* EXERCISE INPUT:
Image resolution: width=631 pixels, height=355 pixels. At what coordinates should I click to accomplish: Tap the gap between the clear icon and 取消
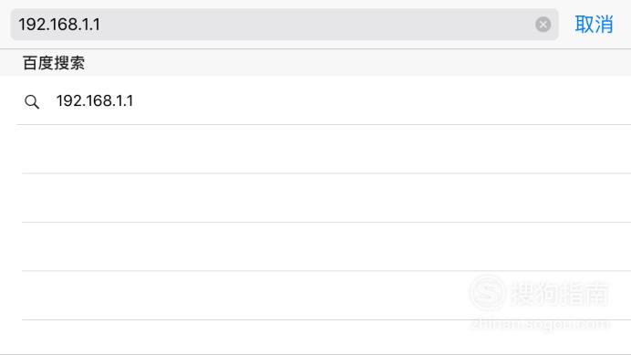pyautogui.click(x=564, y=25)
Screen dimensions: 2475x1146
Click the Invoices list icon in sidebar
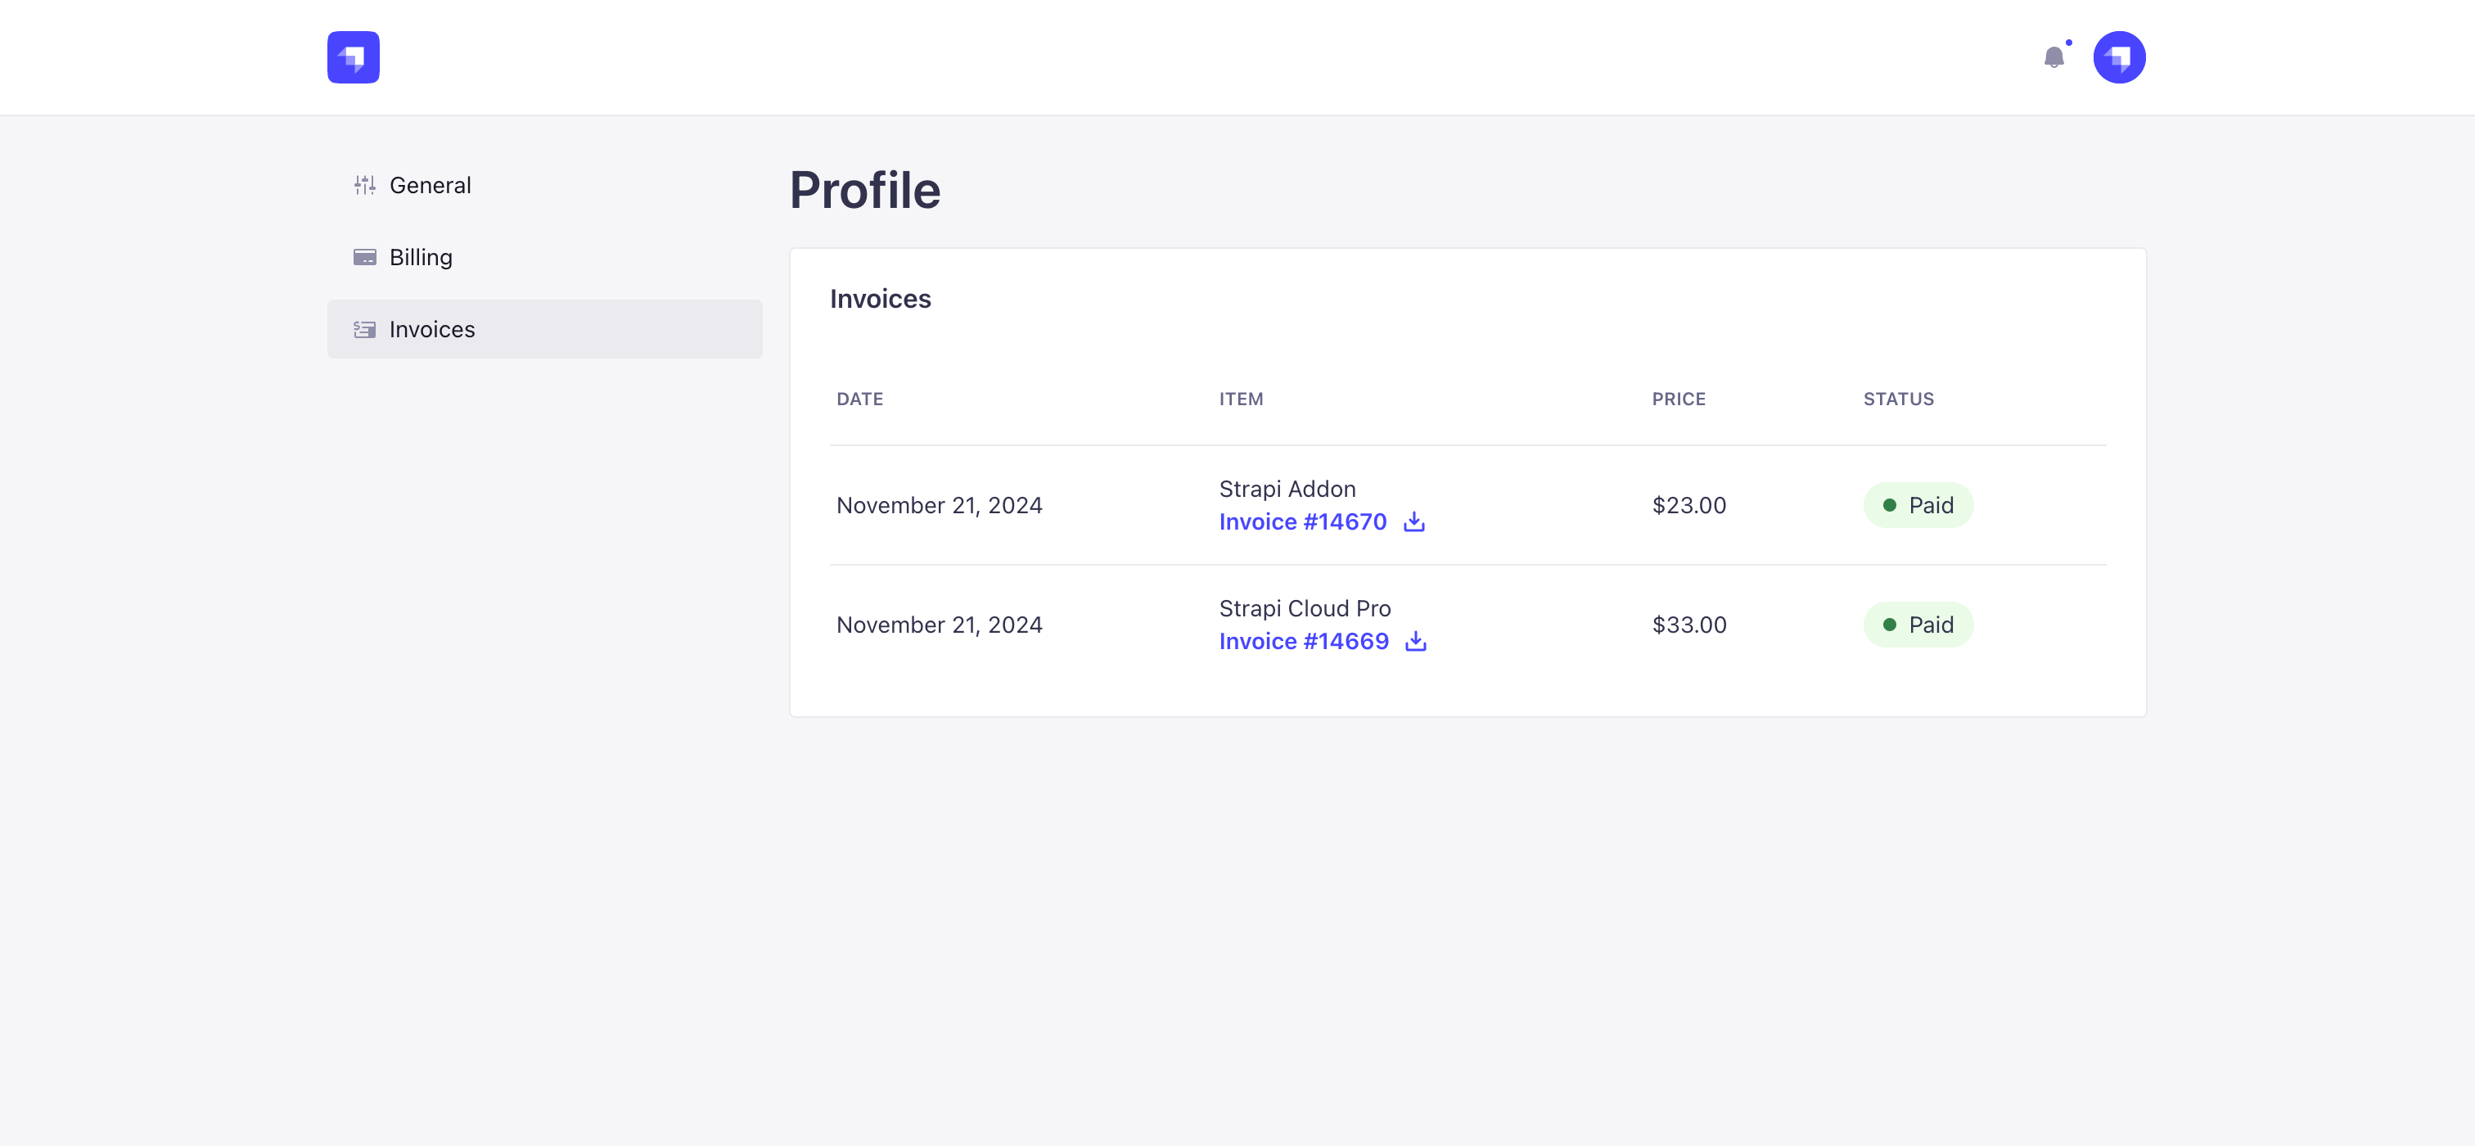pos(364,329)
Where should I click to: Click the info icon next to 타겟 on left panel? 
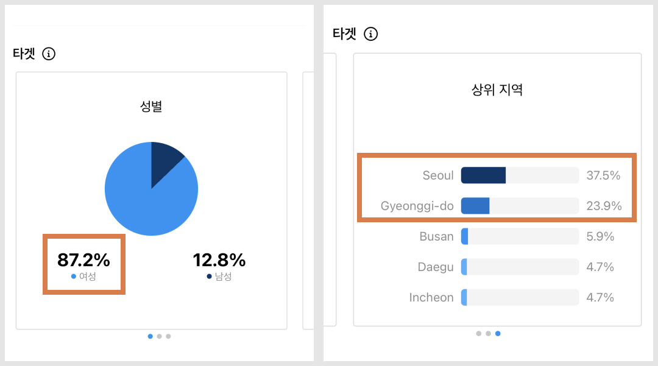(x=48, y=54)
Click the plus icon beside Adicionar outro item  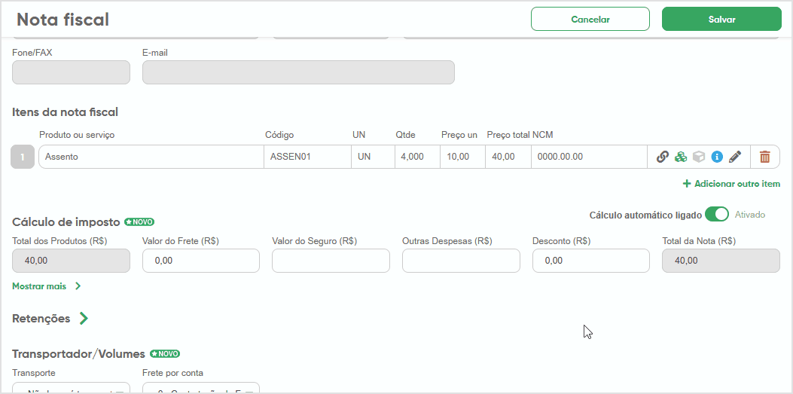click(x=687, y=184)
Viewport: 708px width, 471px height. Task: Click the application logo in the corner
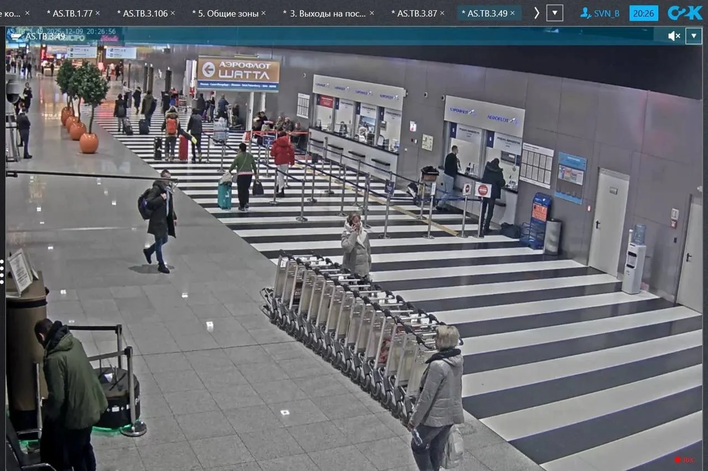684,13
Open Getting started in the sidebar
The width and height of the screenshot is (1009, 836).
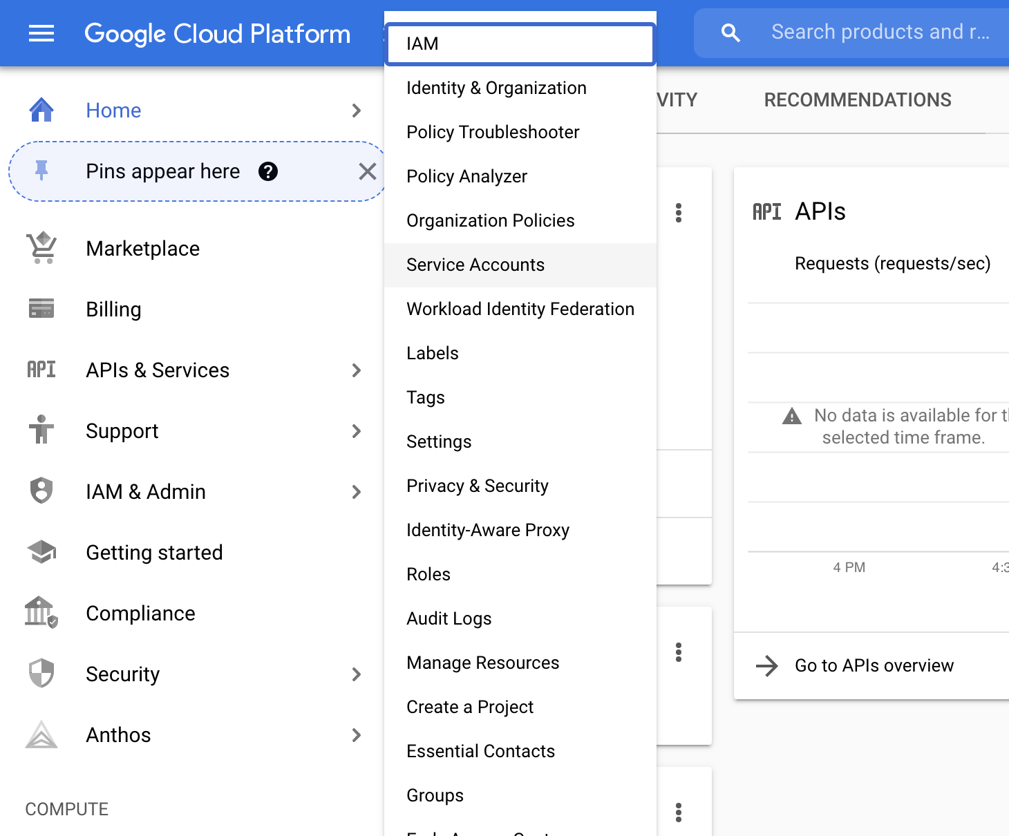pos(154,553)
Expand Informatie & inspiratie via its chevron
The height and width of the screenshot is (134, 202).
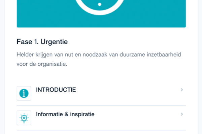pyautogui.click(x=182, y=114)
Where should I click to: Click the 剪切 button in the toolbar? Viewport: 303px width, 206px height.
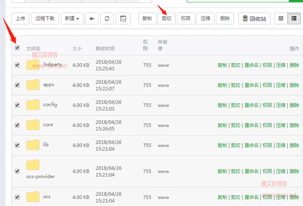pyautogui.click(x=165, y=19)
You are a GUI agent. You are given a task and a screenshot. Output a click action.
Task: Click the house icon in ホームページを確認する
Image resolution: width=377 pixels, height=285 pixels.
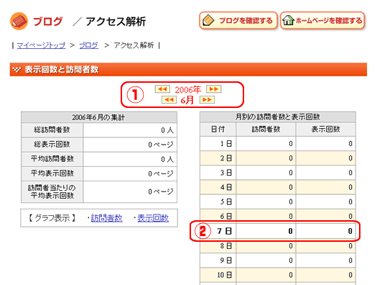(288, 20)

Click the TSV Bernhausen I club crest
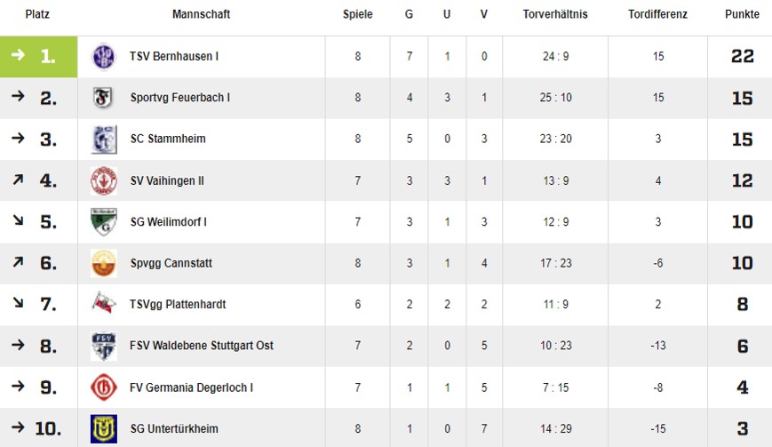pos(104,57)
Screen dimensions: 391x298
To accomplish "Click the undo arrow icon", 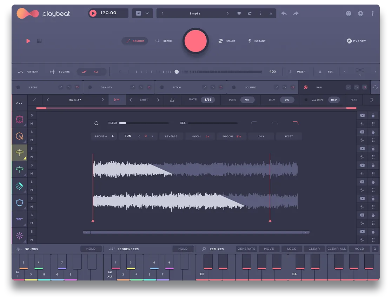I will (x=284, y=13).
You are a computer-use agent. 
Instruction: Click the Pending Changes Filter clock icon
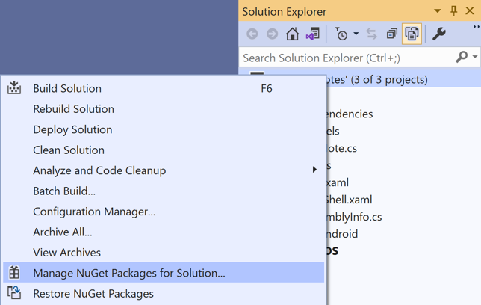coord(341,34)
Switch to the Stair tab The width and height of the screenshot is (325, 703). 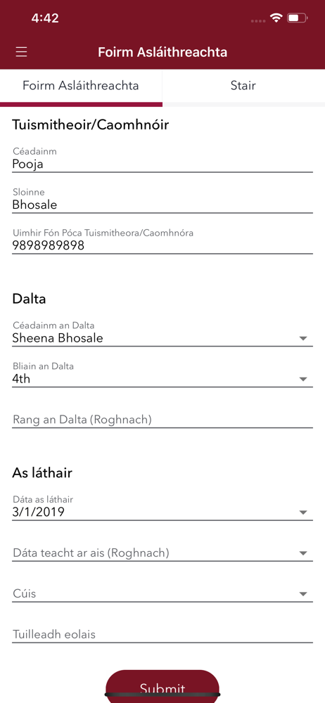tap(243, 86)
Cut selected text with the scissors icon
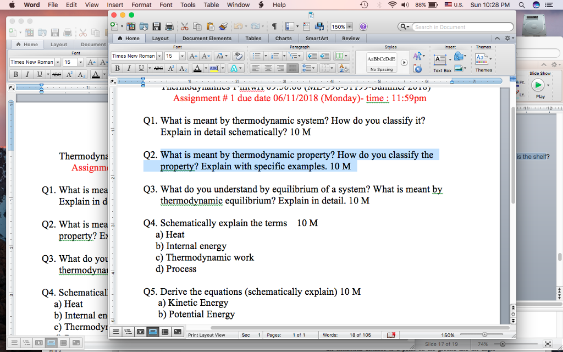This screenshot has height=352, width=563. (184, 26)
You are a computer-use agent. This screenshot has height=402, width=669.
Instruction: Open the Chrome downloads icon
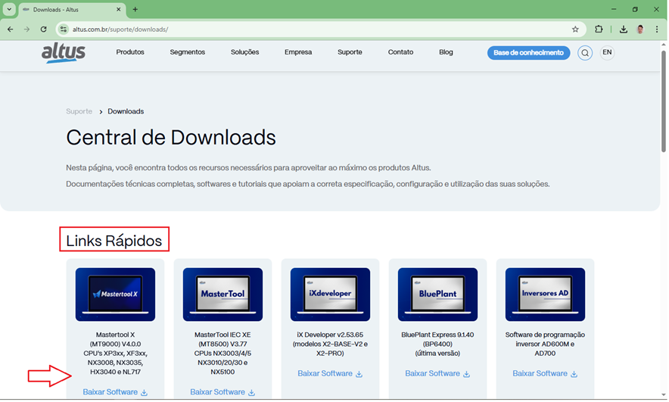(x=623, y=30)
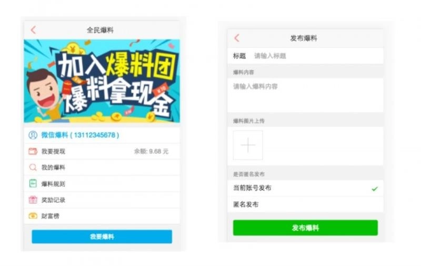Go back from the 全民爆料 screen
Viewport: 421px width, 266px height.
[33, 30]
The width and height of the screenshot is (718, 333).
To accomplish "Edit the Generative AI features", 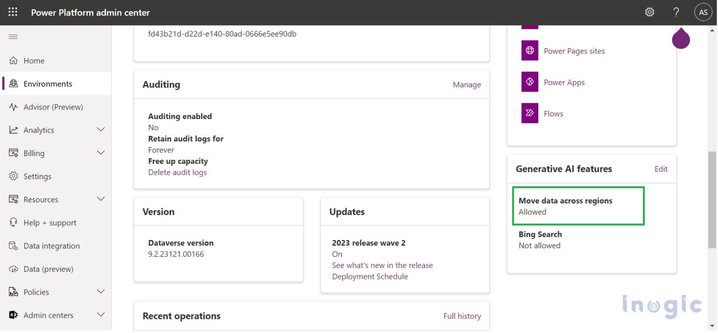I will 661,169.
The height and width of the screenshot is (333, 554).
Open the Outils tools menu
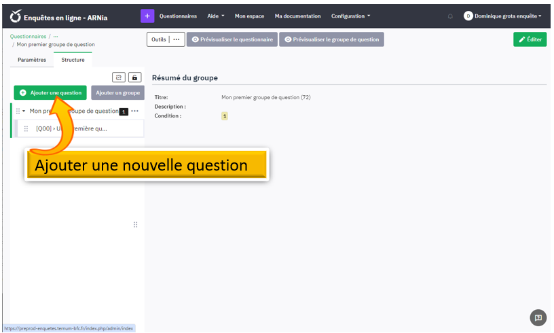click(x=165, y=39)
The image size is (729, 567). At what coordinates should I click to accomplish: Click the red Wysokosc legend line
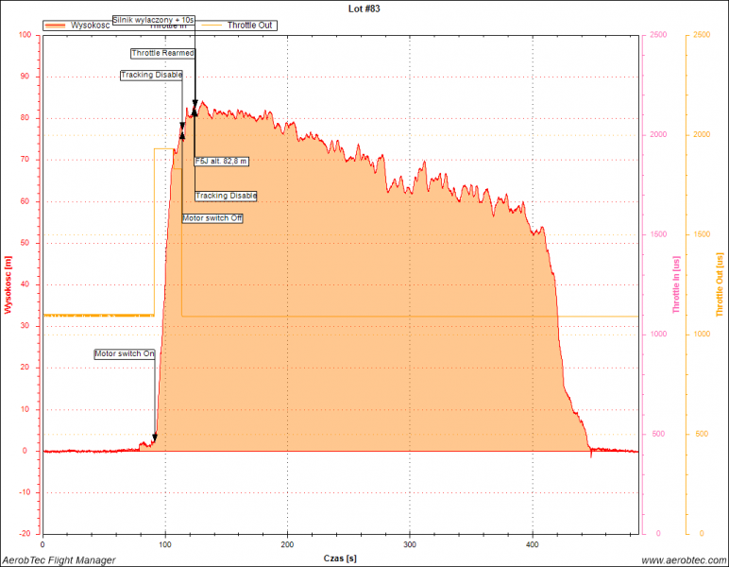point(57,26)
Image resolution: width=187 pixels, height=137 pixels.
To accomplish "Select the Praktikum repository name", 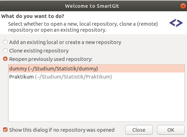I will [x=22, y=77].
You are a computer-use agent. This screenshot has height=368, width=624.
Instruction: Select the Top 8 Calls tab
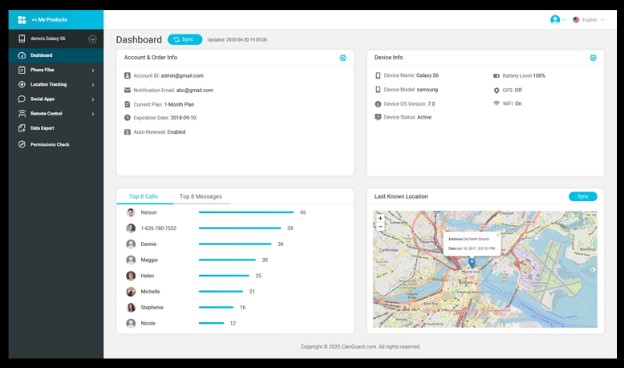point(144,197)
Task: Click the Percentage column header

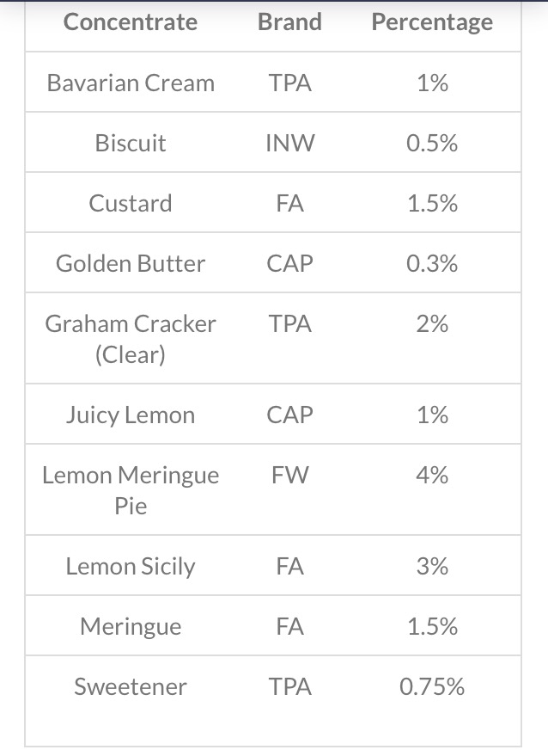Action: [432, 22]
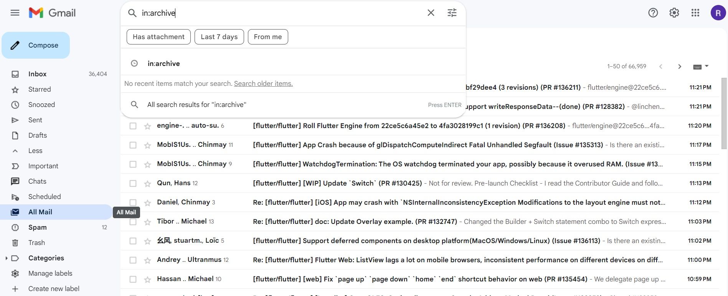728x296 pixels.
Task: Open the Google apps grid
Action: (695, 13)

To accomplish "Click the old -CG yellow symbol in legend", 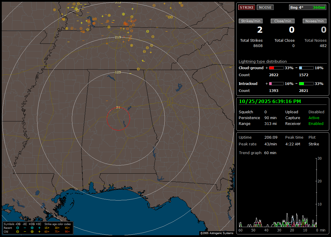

* EXERCISE PROMPT:
Where a line of the listing includes the word "dimensions", it counts; say how many such lines there are and nothing more.

* FINAL ANSWER:
2